FX’s Justified Lives on …




My favorite television program is Justified.  I don’t lament its demise because I watch TV programs on Netflix or Amazon Prime. I don’t need to be first on my block with an Apple watch, I don’t care about the Kardashians, and I never banter with co-workers. I’m retired and way past the age of needing to be hip, cool, with it, or whatever. (Thank goodness I write historical novels.)

Being out of fashion is liberating. I can wear clothes without an emblazoned logo, drive a 2000 model car, shun Instagram, and watch my favorite television shows whenever and however I want. My way is after the season’s over. I can binge-watch or spread them out, and I’m not even bothered with a need to fast-forward through commercials. Life is grand without a remote in hand.

All of this is to note that I’m in the middle of season 5.  So please, no spoilers.

Justified, starring Timothy Olyphant, Walton Goggins, and a host of other fine actors, is a character-driven modern day western based on a short story by Elmore Leonard. I believe bad guys and gals make heroes heroic, and Justified has a bevy of really bad characters. Our hero has sidekicks of course, but basically, it’s Deputy Marshal Raylan Givens against this cast of misfits, hoodlums, and felonious masterminds. Good actors portraying interesting characters in a tightly written drama presented with masterful storytelling. Who could ask for more?

If you haven’t watched Justified, you should. Here are a few links to articles about the program. The first consolidates all the professional reviews of the final episode. I glanced at it, but quickly closed my browser window before I happened upon a spoiler.

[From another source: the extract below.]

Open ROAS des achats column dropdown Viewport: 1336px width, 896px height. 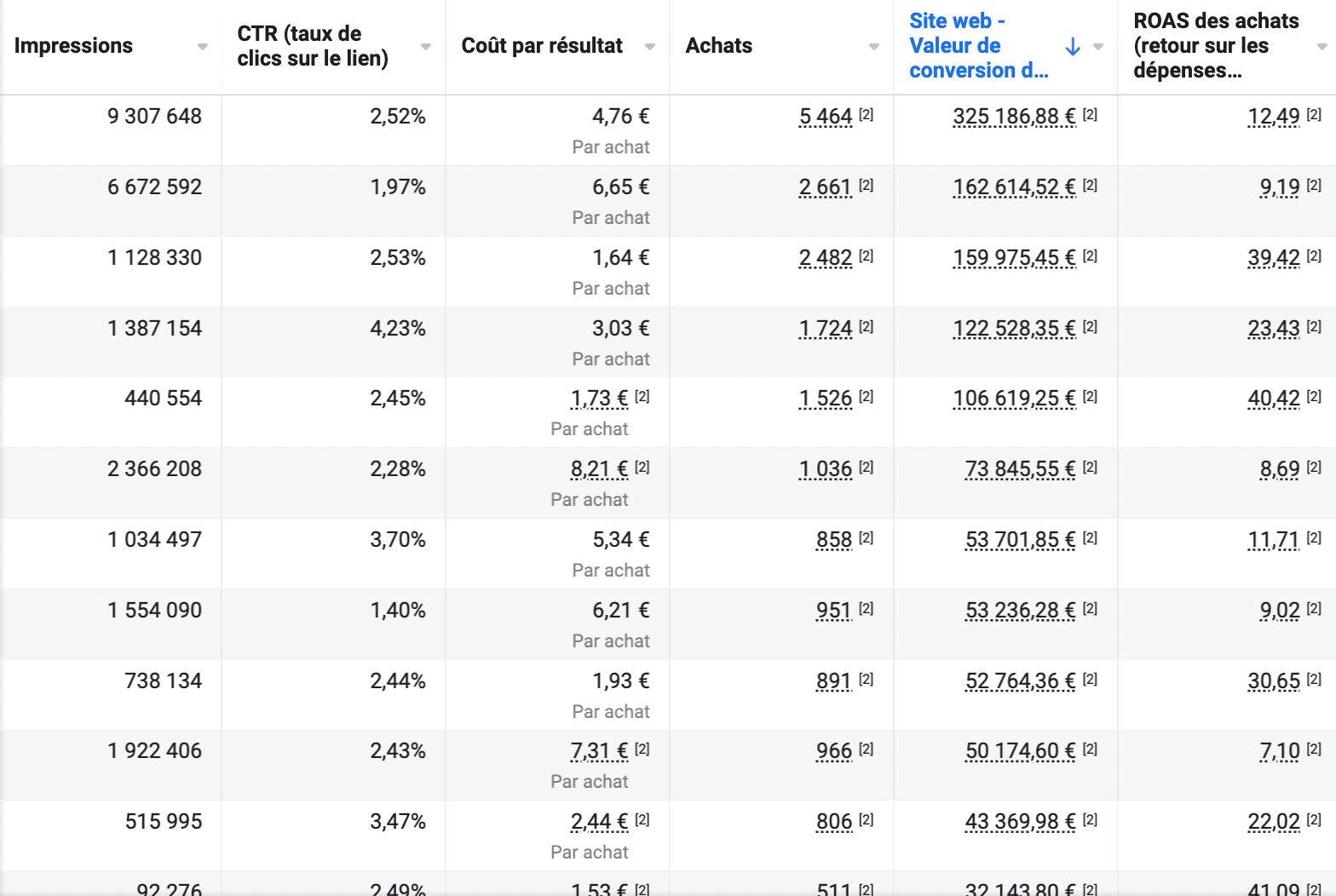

Episode Review: Justified Series Finale by Jason Dietz at Metacritic
Trigger-Happy by Emily Nussbaum in The New Yorker
What ‘Justified’ Reveals About Manhood by Rachel Lu at The Federalist
The Literary Genius Of ‘Justified’ by John Daniel Davidson at The Federalist

John Daniel Davidson wrote some lines that seem apropos to Justified and westerns in general.
“an extended meditation on grand themes: the price of sin and violence, the ties of blood and kin, the difference between justice and vengeance.”
“the western is at heart about the tension between civilization and barbarism—and the interplay between the two.”
“Ford’s films, like the Greek epics from which they’re drawn, portray civilization as a fragile thing, always under threat and always in need of protection—a task that often falls to those willing to step outside of civilization and into a state of nature. Hence, heroes like Ethan.”